Mais la recherche n’est pas toujours facile. Dans son exploration des archives militaires, Sebastiaan a eu du mal à identifier les soldats afro-américains. «J’ai utilisé des ressources numérisées, mais j’ai également passé beaucoup de temps assis dans une archive à tourner les pages et à espérer qu’il soit fait mention d’un soldat afro-américain dans des documents militaires américains, que des unités noires ou des soldats noirs soient étiquetés avec un astérisque ou «couleur». Les soldats afro-américains qui ont été tués et enterrés en Europe ont été étiquetés avec le code racial 2. Dans les documents européens, la race et la couleur de peau ne sont pas souvent mentionnées. Ils parlent souvent simplement des «Américains». Pour identifier les sujets, vous devez rassembler des enregistrements de différents endroits. C’est comme chercher une aiguille dans une botte de foin. Un autre problème avec les archives néerlandaises est que le terme «soldat noir» fait souvent référence à quelque chose de différent, comme les hommes néerlandais qui se sont portés volontaires pour la Waffen-SS.»

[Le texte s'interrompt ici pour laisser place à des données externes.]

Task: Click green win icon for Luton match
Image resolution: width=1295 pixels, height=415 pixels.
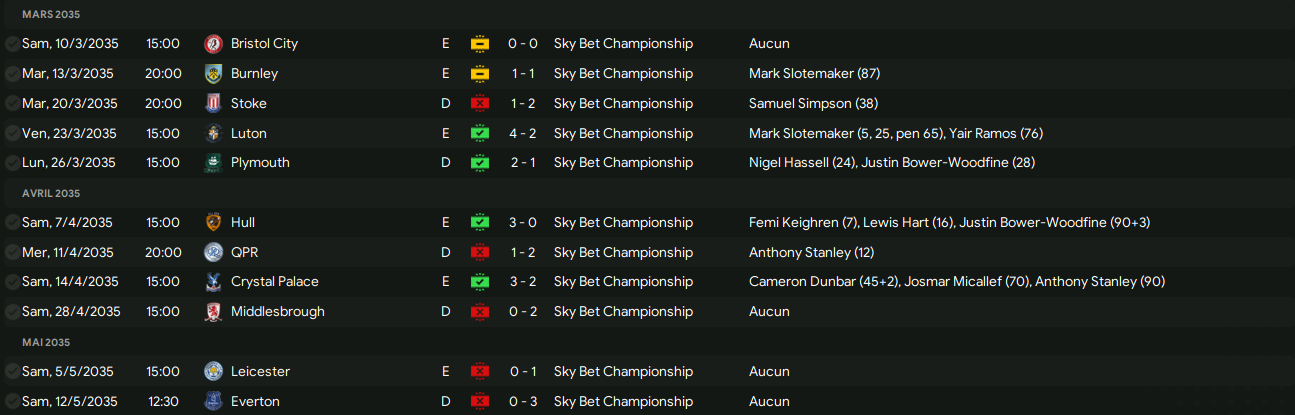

Sebastiaan poursuit: «Nous avons été en contact avec des familles de soldats afro-américains qui sont morts et ont été enterrés à Margraten. Ils ont apprécié le fait que leurs proches ne soient pas oubliés. Mais ils ont tendance à en savoir peu sur le service de ces soldats. Par exemple, pour les Américains blancs, le service militaire est une histoire qui se transmet, c’est une source de fierté pour la famille. Mais pour les Afro-Américains, il semble qu’ils soient conscients que leurs proches ont servi dans l’armée, mais qu’ils ont une attitude différente à son égard: ils ne sont pas aussi occupés par l’histoire et elle n’a pas été transmise autant. Je crains donc que certaines histoires aient simplement été perdues dans le temps.»
Souligner l'histoire des Noirs
Black Liberators met en lumière des histoires cachées sur la contribution des Noirs à un événement historique mondial. Sebastiaan nous dit: «Pour la Première Guerre mondiale, nous savons qu’il y avait des troupes coloniales qui se battaient, cela fait partie du récit qui est raconté dans les musées sur les anciens champs de bataille. Mais pour la Seconde Guerre mondiale, ce n’est pas encore le cas. Mon conseil pour les personnes qui essaient de partager des histoires de l’histoire est d’abord de réfléchir et de demander: «Est-ce que j’ai une image complète ici ou est-ce qu’il manque quelque chose?»